(JTA) — A Portuguese town once heavily populated by Jews has invited an Israeli NGO to run its new Jewish cultural center.
Shavei Israel, a Jerusalem-based nonprofit that does outreach programs to former Jews, will begin operating the center in Trancoso, in the mountains of northern Portugal, according to Michael Freund, the organization’s founder.
Many Jews settled in Trancoso in the late 15th century to escape the Spanish Inquisition, under which they were forcibly converted to Christianity, Freund said. “At a certain point, Trancoso’s population was half-Jewish or nearly half-Jewish,” he said. Currently, none of Trancoso’s 5,000 residents are Jewish, according to Freund.
The Isaac Cardoso Center for Jewish Interpretation, which is expected to open in the coming months and will also house a synagogue, was dedicated last month. According to a local newspaper, Gazeta de Viseu, the construction will cost the municipality about $1.5 million and is intended to attract increased tourism. But Freund hopes the center will “become an address for the many descendants of the anusim [forcibly-converted Jews] that live in northern Portugal.”

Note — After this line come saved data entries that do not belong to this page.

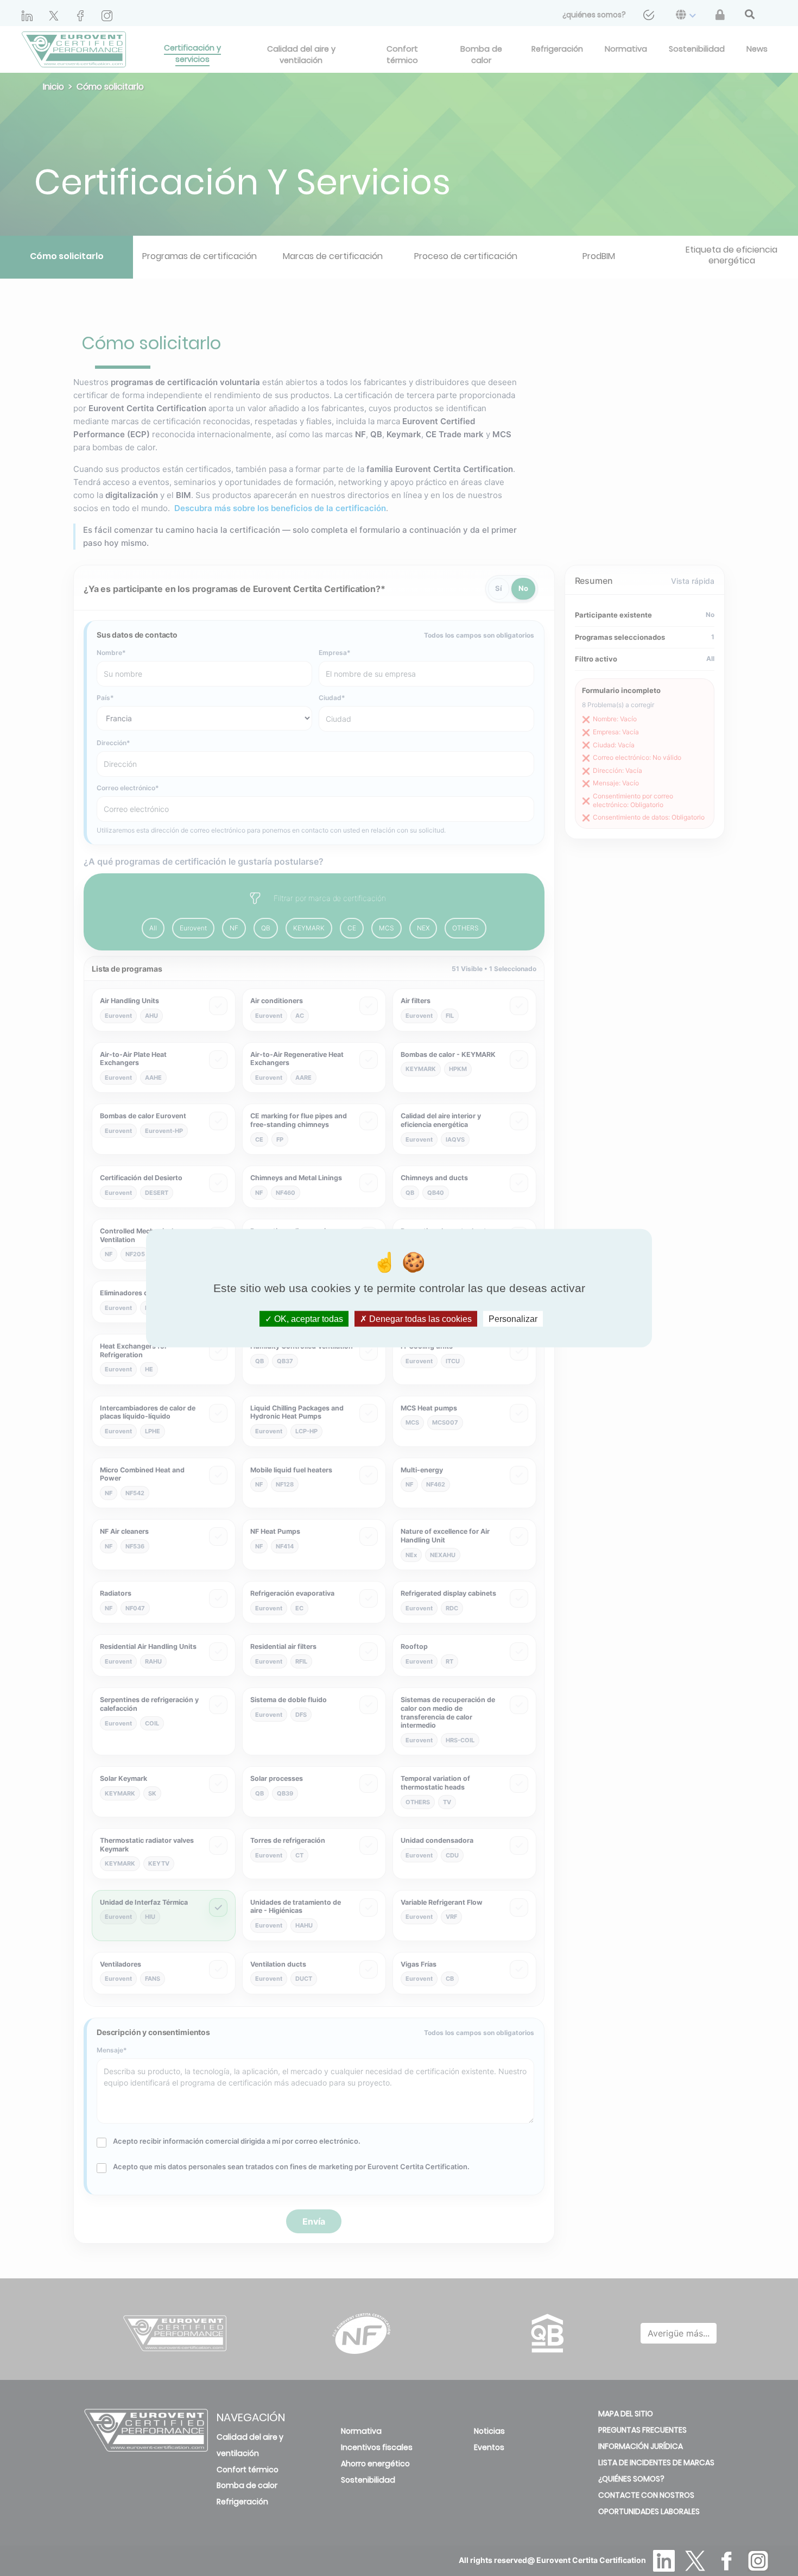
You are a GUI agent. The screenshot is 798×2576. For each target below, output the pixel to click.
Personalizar (513, 1319)
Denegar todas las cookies (419, 1319)
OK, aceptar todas (307, 1319)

Freund told JTA that Shavei Israel would hold seminars and symposiums as well as regular classes on Judaism and Hebrew. Shavei Israel, which has a permanent emissary in Portugal, estimates there are tens of thousands of descendents of forcibly-converted Jews, if not hundreds of thousands, living in the region. The organization aims to help such people explore their Jewish roots.